Medical Information
Access to records
According to the HCPSA, a medical practitioner must provide any person age 16 years and older with a copy or abstract or direct access to his or her own records on request. Where the patient is under the age of 16 years, the parent or legal guardian may make the application for access to the records.
They must not make information available to any third party without the written authorisation of the patient or his or her legal representative.
A medical practitioner or dentist may make available the records to a third party without the written authorisation of the patient or his or her legal representative under the following circumstances:
- Where a medical practitioner is a witness in a legal trial between a patient and another party.
- Where a patient has instituted action in court against a medical practitioner and is ordered to testify on the patient’s medical condition.
- Where a patient sues a medical practitioner and the latter testifies in his or her own defense.
- Where the Medical Professions Board has instituted disciplinary proceedings and the medical practitioner has to answer to a charge or defends him or herself.

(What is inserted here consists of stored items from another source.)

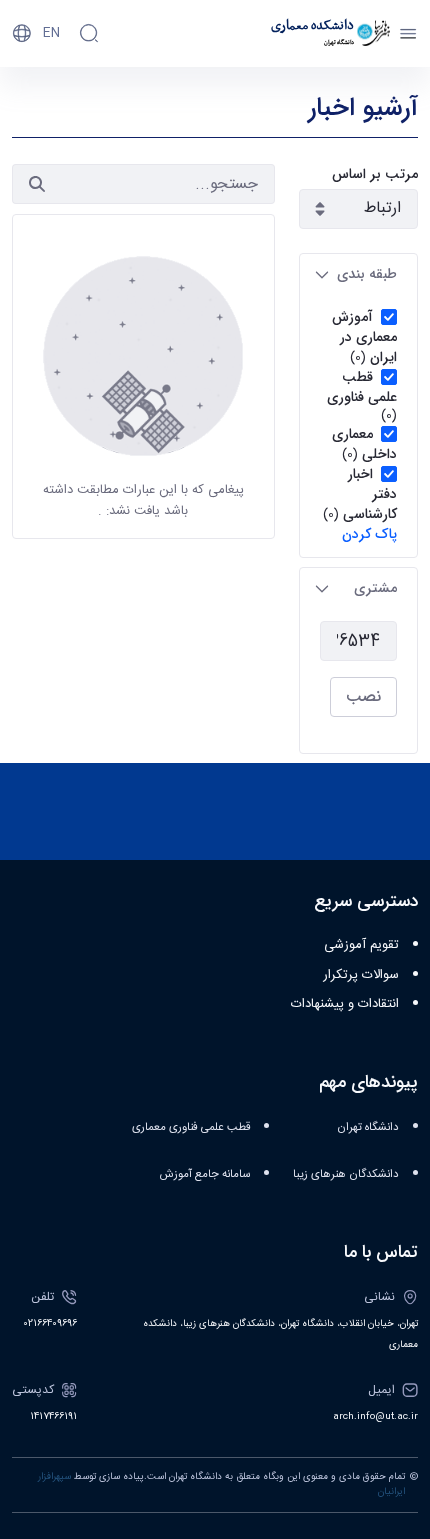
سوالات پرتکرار (361, 975)
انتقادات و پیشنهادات (345, 1004)
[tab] (358, 274)
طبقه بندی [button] (367, 274)
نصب (363, 696)
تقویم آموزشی (361, 945)
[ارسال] (37, 184)
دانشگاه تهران (368, 1127)
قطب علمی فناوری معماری (191, 1127)
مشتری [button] (375, 588)
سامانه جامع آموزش (205, 1174)
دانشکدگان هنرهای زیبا (346, 1174)
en (51, 33)
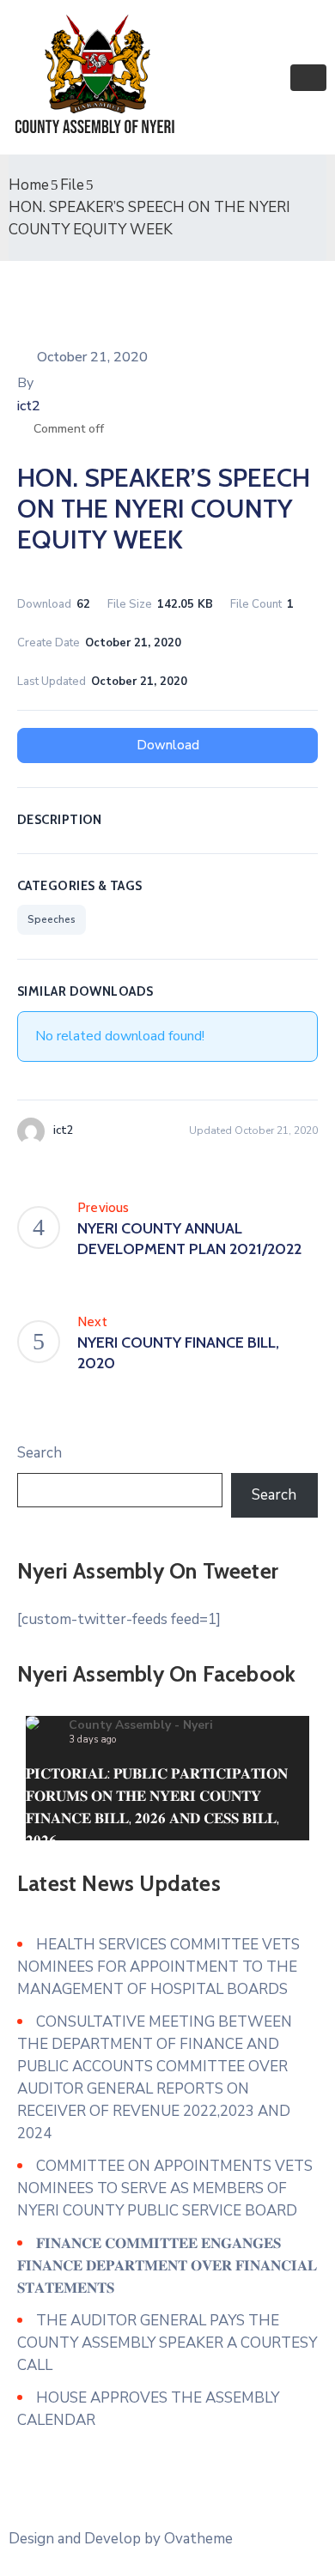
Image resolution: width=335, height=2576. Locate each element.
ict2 (28, 406)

- In the event where a patient and their condition becomes known to a medical practitioner and the nature thereof is such that the medical practitioner concerned is of the opinion that the information ought to be divulged, in the interest of the general public.
In provincial hospitals the records shall be kept under the care and control of the superintendent. Access to such records shall be subject to compliance with the requirements of the Access to Information Act and such conditions as may be approved by the superintendent.